GIVEN DATA: Begin

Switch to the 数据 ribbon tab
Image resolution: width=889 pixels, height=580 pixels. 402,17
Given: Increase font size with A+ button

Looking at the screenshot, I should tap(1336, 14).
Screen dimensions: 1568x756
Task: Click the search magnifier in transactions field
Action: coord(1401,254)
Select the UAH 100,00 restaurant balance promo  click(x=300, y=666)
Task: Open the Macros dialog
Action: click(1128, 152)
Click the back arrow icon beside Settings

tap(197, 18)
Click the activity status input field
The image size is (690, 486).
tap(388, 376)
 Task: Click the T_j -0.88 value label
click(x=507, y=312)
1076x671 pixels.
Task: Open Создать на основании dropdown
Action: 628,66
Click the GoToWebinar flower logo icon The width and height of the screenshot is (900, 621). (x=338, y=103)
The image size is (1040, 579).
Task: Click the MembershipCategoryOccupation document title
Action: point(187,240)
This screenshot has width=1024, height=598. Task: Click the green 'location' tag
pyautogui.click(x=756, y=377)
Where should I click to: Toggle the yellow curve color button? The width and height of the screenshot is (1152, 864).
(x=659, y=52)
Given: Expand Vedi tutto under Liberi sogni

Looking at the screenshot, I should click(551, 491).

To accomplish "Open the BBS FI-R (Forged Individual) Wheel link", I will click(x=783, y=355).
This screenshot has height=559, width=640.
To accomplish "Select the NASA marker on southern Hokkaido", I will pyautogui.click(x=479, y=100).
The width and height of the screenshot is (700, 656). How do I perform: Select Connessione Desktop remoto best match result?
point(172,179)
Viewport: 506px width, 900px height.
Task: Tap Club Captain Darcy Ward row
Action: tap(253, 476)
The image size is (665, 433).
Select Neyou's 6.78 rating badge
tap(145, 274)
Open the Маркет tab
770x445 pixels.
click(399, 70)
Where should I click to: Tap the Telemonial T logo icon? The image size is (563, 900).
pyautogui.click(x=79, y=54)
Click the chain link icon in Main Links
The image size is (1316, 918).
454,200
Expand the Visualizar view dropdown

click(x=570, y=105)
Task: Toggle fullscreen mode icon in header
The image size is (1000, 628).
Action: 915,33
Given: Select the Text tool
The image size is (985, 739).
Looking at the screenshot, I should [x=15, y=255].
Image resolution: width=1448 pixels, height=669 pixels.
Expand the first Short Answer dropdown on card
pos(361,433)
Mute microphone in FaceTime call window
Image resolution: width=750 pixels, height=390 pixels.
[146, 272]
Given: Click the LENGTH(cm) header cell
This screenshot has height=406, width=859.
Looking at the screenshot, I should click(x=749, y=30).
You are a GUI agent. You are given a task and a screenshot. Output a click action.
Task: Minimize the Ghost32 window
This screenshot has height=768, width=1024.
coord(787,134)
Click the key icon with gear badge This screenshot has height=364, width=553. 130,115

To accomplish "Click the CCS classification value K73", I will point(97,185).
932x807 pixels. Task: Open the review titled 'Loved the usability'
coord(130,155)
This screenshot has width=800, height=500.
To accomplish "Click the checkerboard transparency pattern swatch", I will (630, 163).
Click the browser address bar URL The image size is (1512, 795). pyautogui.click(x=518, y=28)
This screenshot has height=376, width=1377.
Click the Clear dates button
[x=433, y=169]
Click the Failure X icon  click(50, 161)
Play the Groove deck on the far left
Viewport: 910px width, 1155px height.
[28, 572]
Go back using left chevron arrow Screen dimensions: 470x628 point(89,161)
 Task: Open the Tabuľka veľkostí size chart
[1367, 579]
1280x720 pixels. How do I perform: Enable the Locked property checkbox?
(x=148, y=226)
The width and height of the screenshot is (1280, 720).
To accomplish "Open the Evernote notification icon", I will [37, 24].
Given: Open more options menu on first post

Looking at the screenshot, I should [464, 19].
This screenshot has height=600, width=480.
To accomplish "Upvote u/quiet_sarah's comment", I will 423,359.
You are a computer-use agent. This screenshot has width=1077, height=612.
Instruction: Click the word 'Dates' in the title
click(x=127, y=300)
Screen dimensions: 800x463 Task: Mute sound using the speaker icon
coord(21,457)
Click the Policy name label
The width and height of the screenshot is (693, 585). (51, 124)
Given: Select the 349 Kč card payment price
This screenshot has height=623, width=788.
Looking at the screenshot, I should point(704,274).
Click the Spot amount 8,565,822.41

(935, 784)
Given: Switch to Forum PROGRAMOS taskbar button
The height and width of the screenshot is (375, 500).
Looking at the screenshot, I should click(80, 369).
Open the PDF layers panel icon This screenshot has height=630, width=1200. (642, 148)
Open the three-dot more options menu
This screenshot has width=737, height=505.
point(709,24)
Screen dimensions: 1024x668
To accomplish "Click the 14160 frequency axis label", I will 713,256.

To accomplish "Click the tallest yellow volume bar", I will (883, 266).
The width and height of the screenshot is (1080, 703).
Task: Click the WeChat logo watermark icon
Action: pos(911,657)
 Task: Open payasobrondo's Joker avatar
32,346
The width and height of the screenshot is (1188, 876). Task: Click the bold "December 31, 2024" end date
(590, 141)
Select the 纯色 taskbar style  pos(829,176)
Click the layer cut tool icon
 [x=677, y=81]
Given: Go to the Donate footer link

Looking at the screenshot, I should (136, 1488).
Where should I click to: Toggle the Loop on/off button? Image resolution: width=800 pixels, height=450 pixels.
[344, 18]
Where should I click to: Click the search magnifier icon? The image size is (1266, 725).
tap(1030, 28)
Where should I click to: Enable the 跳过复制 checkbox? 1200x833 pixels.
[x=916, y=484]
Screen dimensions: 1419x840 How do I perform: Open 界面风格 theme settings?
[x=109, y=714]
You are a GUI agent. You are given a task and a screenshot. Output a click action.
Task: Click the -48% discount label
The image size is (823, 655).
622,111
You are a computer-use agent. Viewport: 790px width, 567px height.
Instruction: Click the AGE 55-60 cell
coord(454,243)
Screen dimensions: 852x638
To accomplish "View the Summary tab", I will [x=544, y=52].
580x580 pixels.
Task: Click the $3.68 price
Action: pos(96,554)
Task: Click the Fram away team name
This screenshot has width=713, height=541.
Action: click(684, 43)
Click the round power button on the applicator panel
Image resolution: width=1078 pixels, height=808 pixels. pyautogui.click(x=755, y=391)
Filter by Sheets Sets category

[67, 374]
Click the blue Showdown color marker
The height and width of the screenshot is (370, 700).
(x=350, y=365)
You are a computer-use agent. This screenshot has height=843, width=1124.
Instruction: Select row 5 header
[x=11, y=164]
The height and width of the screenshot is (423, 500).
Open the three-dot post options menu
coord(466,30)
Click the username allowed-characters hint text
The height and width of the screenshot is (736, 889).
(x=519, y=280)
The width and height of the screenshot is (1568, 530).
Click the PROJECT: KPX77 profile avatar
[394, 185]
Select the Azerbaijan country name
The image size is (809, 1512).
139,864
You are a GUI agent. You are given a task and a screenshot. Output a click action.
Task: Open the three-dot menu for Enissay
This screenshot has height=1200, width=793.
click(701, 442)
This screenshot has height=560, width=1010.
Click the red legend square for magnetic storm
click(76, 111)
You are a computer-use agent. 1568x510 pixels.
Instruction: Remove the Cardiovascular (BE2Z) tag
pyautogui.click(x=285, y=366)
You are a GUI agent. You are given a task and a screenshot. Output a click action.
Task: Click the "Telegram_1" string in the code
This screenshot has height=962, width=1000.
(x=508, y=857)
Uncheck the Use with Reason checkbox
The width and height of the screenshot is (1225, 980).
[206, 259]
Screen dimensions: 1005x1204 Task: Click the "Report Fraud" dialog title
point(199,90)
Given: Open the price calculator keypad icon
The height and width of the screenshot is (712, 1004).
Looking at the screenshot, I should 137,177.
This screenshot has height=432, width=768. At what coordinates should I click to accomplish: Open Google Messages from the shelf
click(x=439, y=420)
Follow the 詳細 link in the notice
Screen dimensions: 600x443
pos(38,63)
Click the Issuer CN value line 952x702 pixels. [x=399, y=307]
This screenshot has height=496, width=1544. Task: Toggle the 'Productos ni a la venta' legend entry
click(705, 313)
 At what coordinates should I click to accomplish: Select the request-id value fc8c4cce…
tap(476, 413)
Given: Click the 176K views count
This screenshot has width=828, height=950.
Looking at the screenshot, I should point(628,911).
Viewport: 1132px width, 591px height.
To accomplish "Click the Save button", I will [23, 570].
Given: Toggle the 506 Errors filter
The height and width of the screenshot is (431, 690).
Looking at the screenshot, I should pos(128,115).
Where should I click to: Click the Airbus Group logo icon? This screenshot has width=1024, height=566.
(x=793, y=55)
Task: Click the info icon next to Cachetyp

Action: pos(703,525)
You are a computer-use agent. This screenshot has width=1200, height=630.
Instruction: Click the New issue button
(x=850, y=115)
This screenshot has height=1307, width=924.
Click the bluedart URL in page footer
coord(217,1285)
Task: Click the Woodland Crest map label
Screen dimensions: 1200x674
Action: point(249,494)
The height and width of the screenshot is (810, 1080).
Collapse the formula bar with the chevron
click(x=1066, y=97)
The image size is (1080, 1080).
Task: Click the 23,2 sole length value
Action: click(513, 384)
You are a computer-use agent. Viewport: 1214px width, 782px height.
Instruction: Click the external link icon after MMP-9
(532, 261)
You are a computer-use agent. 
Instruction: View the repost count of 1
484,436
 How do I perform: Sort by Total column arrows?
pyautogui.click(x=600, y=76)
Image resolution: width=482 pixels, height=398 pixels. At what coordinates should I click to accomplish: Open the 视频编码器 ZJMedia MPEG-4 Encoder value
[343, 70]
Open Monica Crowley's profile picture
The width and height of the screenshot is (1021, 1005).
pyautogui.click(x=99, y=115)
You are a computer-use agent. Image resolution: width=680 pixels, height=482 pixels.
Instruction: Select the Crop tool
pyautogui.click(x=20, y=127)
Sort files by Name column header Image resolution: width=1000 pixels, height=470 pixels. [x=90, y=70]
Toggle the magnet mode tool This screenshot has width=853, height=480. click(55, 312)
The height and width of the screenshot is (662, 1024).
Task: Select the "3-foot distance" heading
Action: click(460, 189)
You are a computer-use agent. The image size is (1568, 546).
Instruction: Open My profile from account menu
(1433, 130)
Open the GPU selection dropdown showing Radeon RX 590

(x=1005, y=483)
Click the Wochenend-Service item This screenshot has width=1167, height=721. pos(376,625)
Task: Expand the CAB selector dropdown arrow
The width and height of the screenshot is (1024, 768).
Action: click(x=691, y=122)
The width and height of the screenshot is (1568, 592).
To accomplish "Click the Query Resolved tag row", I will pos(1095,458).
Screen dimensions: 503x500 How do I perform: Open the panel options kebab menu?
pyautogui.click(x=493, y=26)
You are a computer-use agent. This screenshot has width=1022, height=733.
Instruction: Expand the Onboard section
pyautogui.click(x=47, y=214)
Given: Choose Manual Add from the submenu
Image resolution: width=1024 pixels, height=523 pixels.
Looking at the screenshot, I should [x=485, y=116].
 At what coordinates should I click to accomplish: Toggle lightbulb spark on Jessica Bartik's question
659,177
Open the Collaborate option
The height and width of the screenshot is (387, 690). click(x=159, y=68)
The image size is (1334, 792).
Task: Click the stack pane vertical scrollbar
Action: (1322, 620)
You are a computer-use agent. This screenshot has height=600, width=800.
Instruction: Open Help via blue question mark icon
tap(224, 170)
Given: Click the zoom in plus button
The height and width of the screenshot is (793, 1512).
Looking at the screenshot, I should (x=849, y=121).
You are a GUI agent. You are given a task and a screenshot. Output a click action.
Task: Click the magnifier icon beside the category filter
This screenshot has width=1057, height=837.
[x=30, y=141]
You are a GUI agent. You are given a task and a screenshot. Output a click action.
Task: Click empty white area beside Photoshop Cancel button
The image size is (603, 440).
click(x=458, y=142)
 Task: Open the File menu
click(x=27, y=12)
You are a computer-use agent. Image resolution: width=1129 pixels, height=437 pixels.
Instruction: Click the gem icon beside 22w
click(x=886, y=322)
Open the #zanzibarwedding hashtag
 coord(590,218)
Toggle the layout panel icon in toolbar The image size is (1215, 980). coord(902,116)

GIVEN DATA: End

## [INSTRUCTIONS TO FOLLOW]
Reply with only the number of lines in the entries that contain the word "taskbar".

## [YOUR SOLUTION]
2